James Kwong  Calif. Depart. of H2O Resources, Sacramento, CA 95802
ucdavis.edu!caldwr!kwongj (Internet) ...!ucbvax!ucdavis!caldwr!kwongj (UUCP)

-- 
James Kwong  Calif. Depart. of H2O Resources, Sacramento, CA 95802
ucdavis.edu!caldwr!kwongj (Internet) ...!ucbvax!ucdavis!caldwr!kwongj (UUCP)
"Our program who art in memory, HELLO be thy name.. "
The opinions expressed above are mine, not those of the State of California or the California Department of Water Resources.

rees@apollo.uucp (Jim Rees) (02/19/88)

Note that "disk block header error" usually means that the block was read
OK, but had funky stuff in the block header.  This does not imply a disk
read error, and any attempt to put the block in the badspot list will only
make things worse.

The block header is an extra thing stuck in front of the data that
contains useful stuff like the uid of the object that the data came
from.  In theory this makes it easier to salvage the disk if something
goes wrong.  I think this idea came from Parc, where it was used in
the Alto file systems.

There are various programs in /systest/ssr_util (rwvol, fixvol) that
can read and display block headers.  But take the warnings seriously --
you can screw up your disk with these if you don't know what you're
doing.

Supplied records.
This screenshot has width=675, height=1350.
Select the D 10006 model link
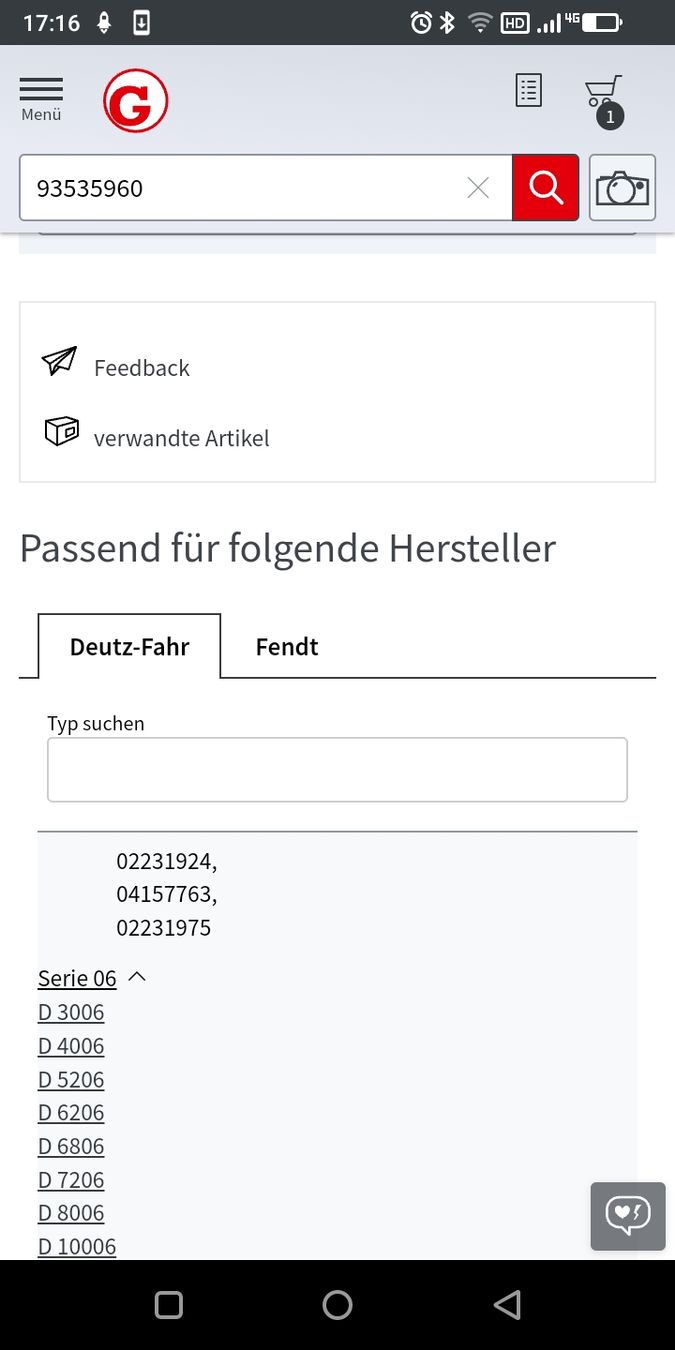pos(77,1246)
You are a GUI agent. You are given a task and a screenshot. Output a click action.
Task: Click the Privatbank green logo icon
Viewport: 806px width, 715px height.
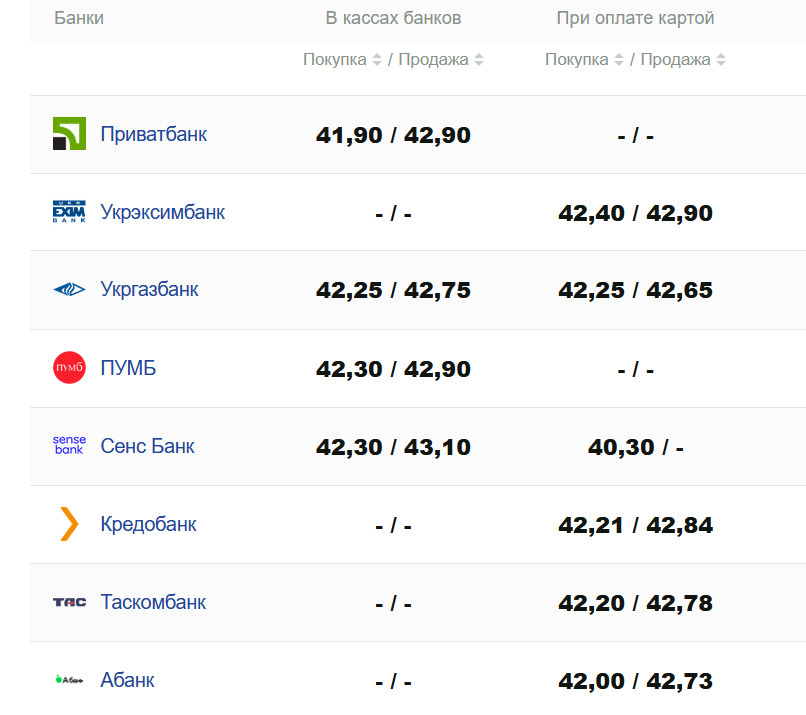[69, 134]
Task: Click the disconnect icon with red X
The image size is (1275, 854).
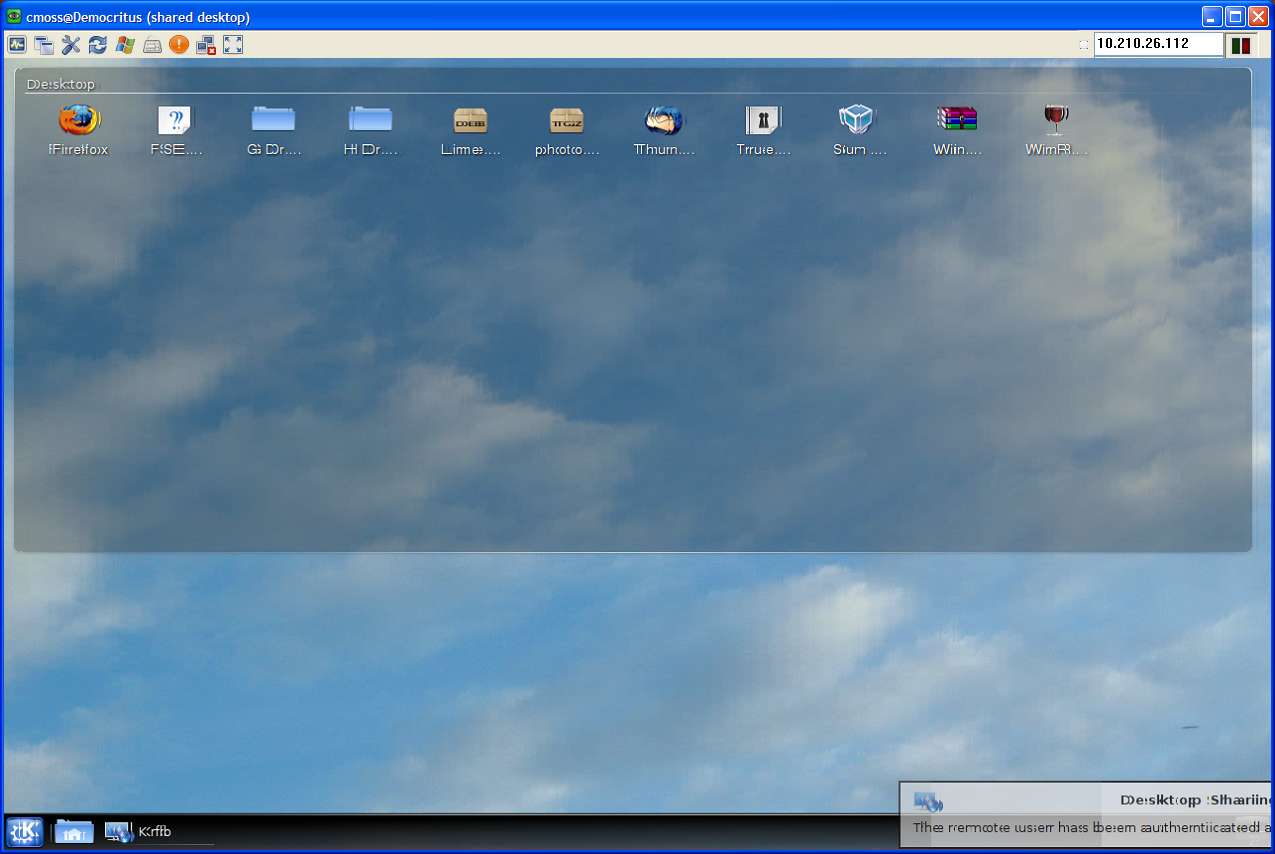Action: (x=206, y=44)
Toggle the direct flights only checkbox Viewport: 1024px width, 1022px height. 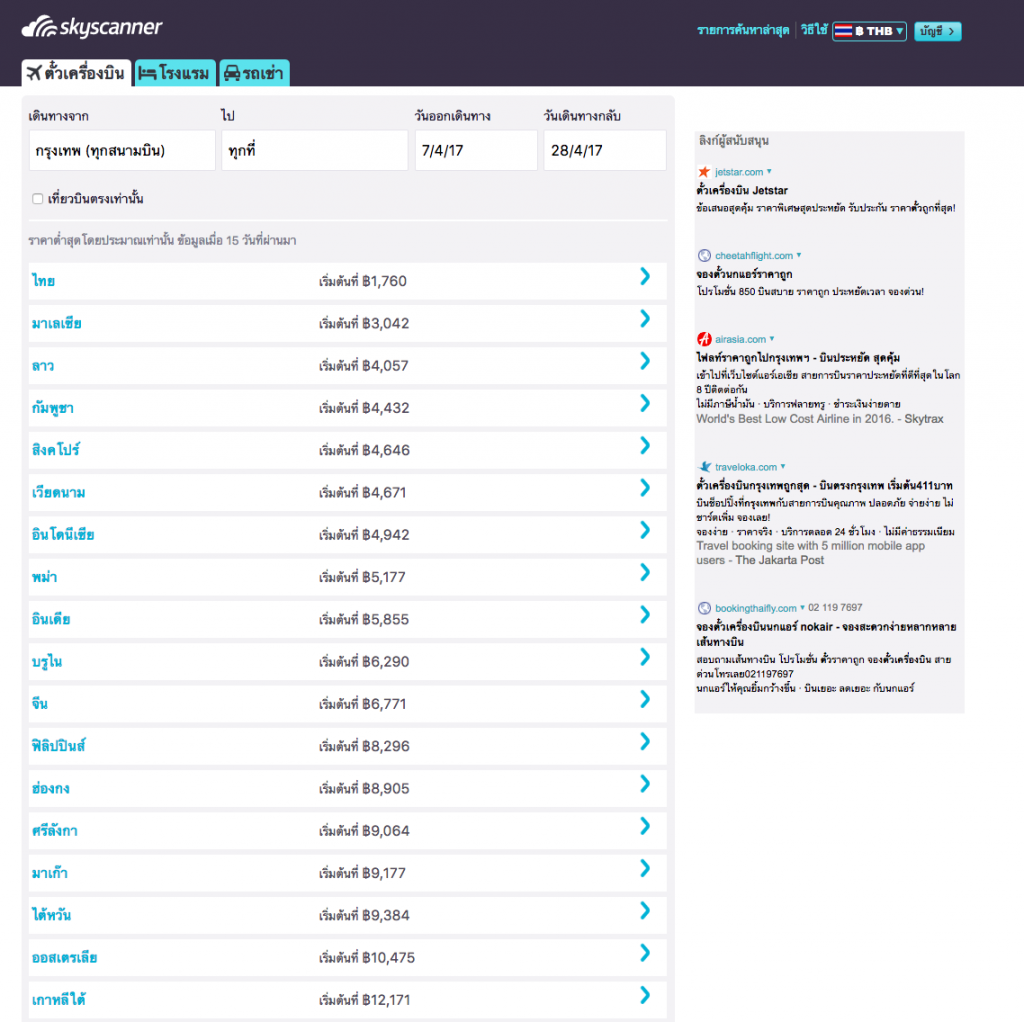point(37,199)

Aim 1.
Reproduce the passage of the post about disk block header errors from "The block header is" to "Alto file systems.".
Aim 2.
Using the post about disk block header errors, mark each statement yes or no and quote the words that decide it: (a) A disk block header error usually means the block could not be read. (b) The block header holds the uid of the object the data came from. (c) Putting the block in the badspot list is a safe fix.
Aim 3.
In one to three sentences, explain the purpose of the block header according to the post about disk block header errors.
The material is drawn from a separate source.

Exercise output 1.
The block header is an extra thing stuck in front of the data that
contains useful stuff like the uid of the object that the data came
from.  In theory this makes it easier to salvage the disk if something
goes wrong.  I think this idea came from Parc, where it was used in
the Alto file systems.

Exercise output 2.
(a) No: "usually means that the block was read OK, but had funky stuff in the block header." (b) Yes: "contains useful stuff like the uid of the object that the data came from." (c) No: "any attempt to put the block in the badspot list will only make things worse."

Exercise output 3.
The block header is extra information placed in front of the data, including the uid of the object the data came from. In theory, this makes it easier to salvage the disk if something goes wrong.